Essentially, I made a strategic decision based on perceived choices of other family members. My time-preference for consumption was in fact later at night as I find milk and cookies highly conducive to reading textbooks and producing notes. Unfortunately though, I would not be home from university until long after my brother and sister arrived home from their respective educational institutions. Recognising that they would undoubtedly be ravenous after a long day of ‘learning’, I perceived that they would deplete the Oreos before I could arrive home. Based on that logic, I chose to get in first and consumed the majority of the packet.
Surely people don’t act like that, do they?

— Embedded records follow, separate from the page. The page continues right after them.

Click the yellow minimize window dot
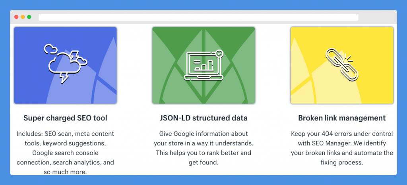407x185 pixels. pos(23,17)

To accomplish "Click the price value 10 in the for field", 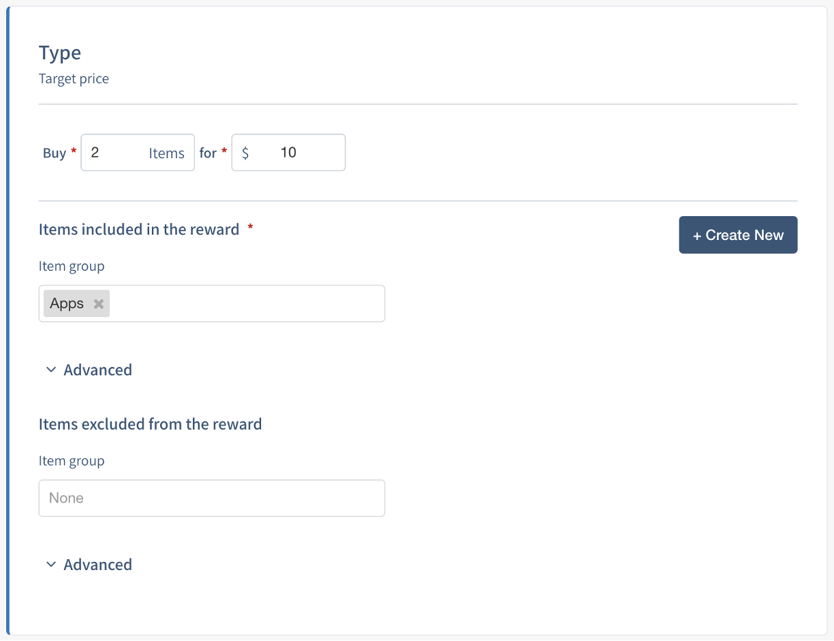I will (x=288, y=153).
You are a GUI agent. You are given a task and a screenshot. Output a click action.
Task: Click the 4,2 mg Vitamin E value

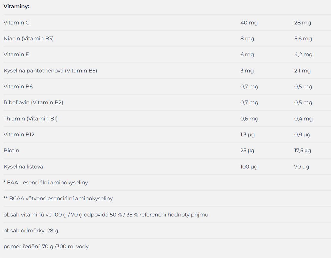point(303,54)
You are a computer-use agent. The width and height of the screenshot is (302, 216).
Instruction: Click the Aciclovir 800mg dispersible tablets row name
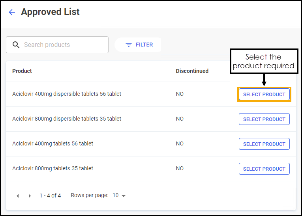click(67, 119)
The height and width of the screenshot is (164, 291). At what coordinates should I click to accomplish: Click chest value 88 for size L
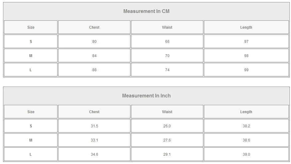click(x=94, y=70)
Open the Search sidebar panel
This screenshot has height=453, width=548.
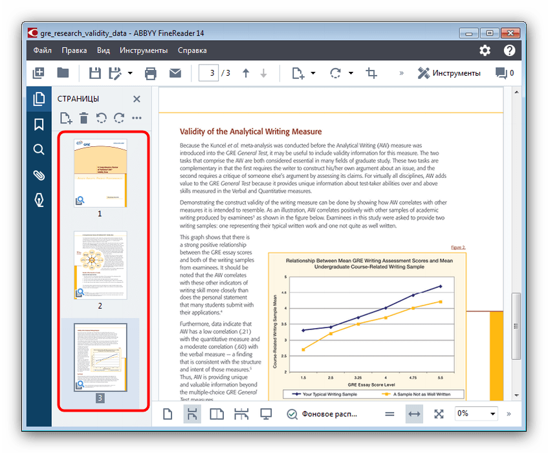[39, 149]
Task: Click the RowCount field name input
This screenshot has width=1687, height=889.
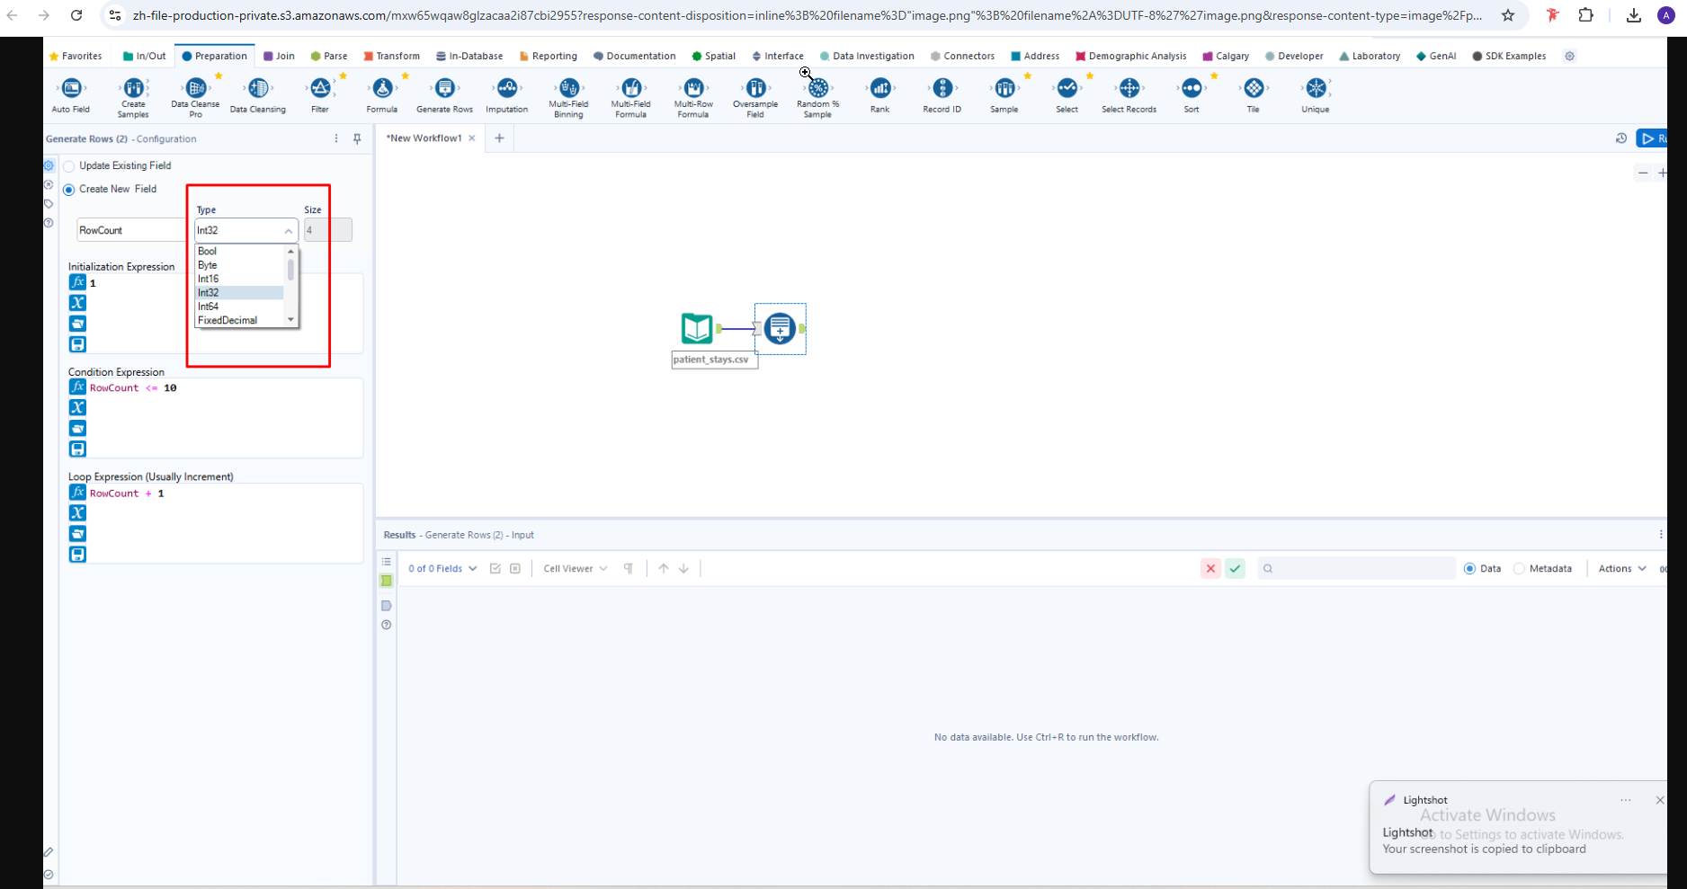Action: [130, 231]
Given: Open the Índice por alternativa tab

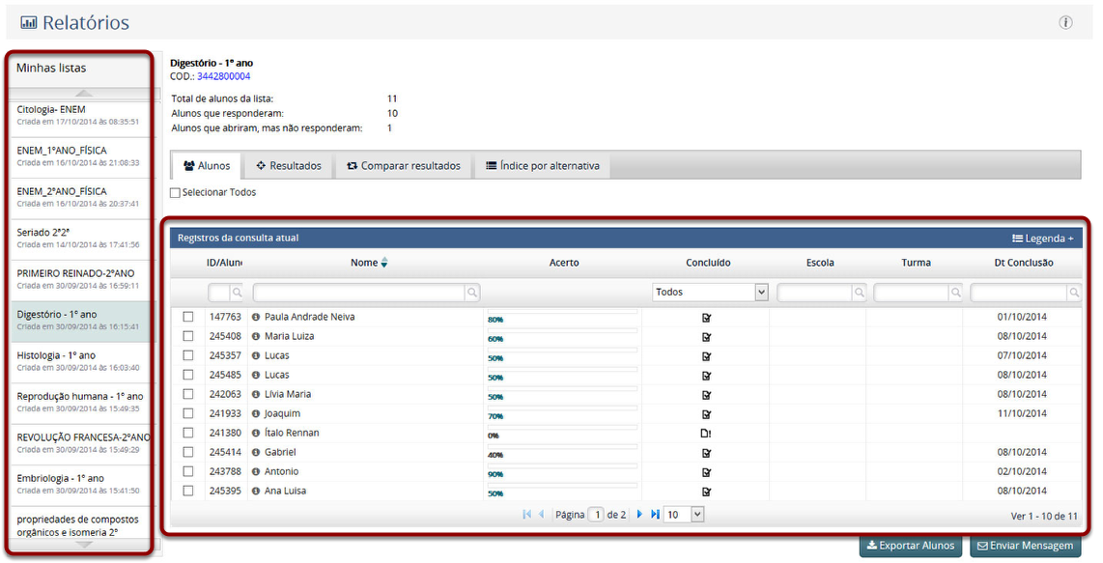Looking at the screenshot, I should click(x=542, y=166).
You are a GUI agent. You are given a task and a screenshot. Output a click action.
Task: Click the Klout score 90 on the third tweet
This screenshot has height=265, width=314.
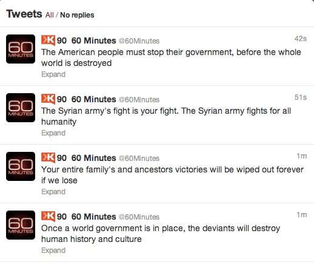coord(62,158)
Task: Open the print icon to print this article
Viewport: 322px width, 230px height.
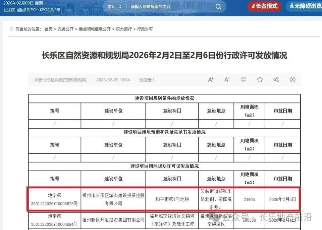Action: 243,79
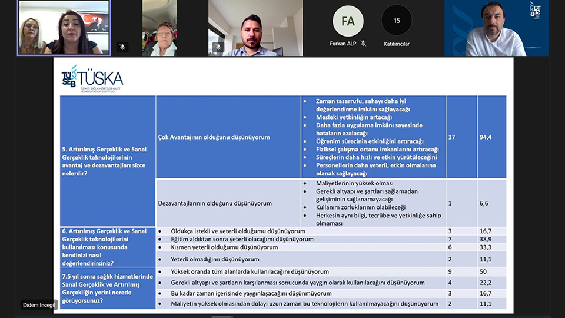Click the muted mic icon beside Furkan ALP
This screenshot has width=565, height=318.
pyautogui.click(x=363, y=44)
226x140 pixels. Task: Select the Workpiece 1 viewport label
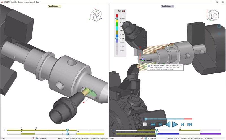(54, 6)
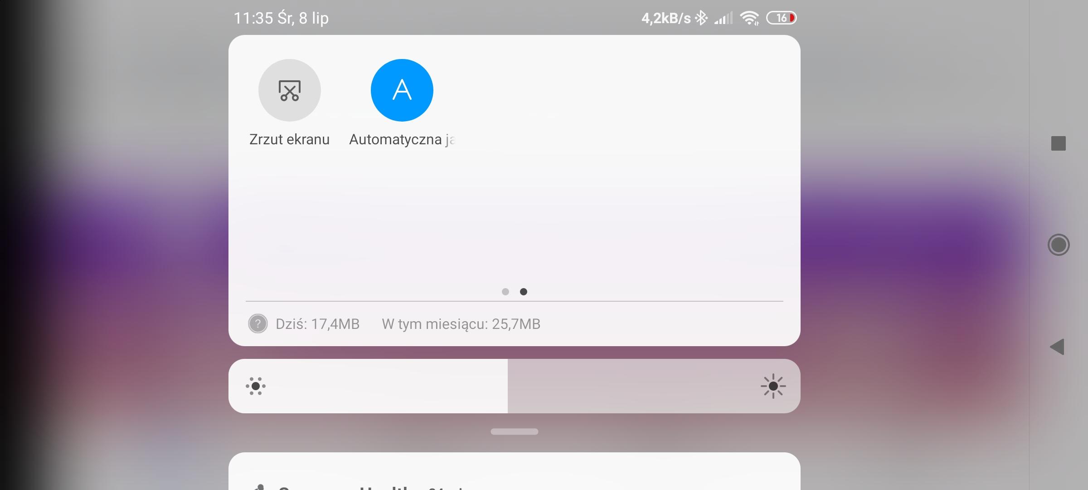Tap the battery indicator in status bar
Screen dimensions: 1088x490
click(x=782, y=18)
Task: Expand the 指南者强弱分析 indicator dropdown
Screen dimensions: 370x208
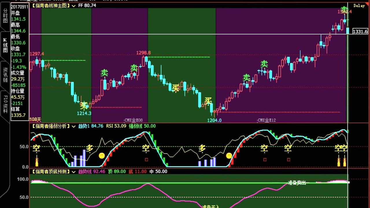Action: click(x=74, y=126)
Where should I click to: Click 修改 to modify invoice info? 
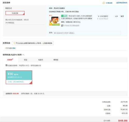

I would forgive any reader for thinking me to be selfish or juvenile based on the Oreos anecdote I just provided. I may also be crossed off a number of potential housemate lists. However, before you condemn my actions I would put to you that I am not alone in exhibiting this sort of behaviour. In fact, people from politicians to businesspersons all across the world exhibit this same sort of behaviour. It is the reason we encounter problems such as habitat destruction, unsanitary public toilets, spam email, overfishing and more. How then do we prevent people from behaving in this way?
The Coase theorem and property rights
The Coase theorem was first developed by economist Ronald Coase in his famous article “The Problem of Social Cost”. This theorem posits that if property rights exist, and there are few parties involved, then a Pareto efficient outcome will be reached. Property rights will cause efficient outcomes through the process of bargaining and resources will therefore go to where they are most valued. A simplistic reading of Coase is to assert that property rights will solve these problems.
This Coasian thinking certainly applies to my Oreo anecdote. For example, I still have some green-tea Kit Kats, which I brought back from Japan in February whereas the Oreos always disappear rapidly. This is because I have property rights over these Kit Kats and they are housed in my bedroom rather than in a common area. I therefore have the ability to exclude others from them and consume them whenever I so chose.
Whilst this theorem applies neatly to my small household example, the extent of the theorem’s applicability to the real world is debatable. In many real-world problems there are many parties, significant transaction costs and informational asymmetries.
One fascinating experimental study by Daniel Kahneman, Jack L. Knetsch and Richard H. Thaler demonstrated that even where transaction costs were low and informational asymmetries did not exist, the Coase theorem did not hold up in reality. This was because of what is known in behavioural economics as the endowment effect, i.e. an economic phenomenon whereby people ascribe more value to things merely because they own them. The endowment effect always meant trading volumes in the experimental studies were lower than those predicted by the Coase theorem and there were larger discrepancies between bids and offers than expected.
Conclusion
Despite the limitations of the Coase theorem it has been important in the economic analysis of the regulation of externalities and in the analysis and resolution of legal disputes by jurists and scholars. Furthermore, some tragedy of the commons scenarios have been prevented by assigning property rights such as the potential overuse of airwaves that provide our mobile phone services. These airwaves have been made the subject of property rights and auctioned off by governments to the highest bidder. Such auctions raise billions of dollars. That said, it is unlikely that assigning property rights is a feasible or realistic solution to problems such as overfishing, as enforcement costs would be prohibitive. Perhaps other solutions will be required for larger externalities and global problems such as Pigovian taxes or transferable production quotas.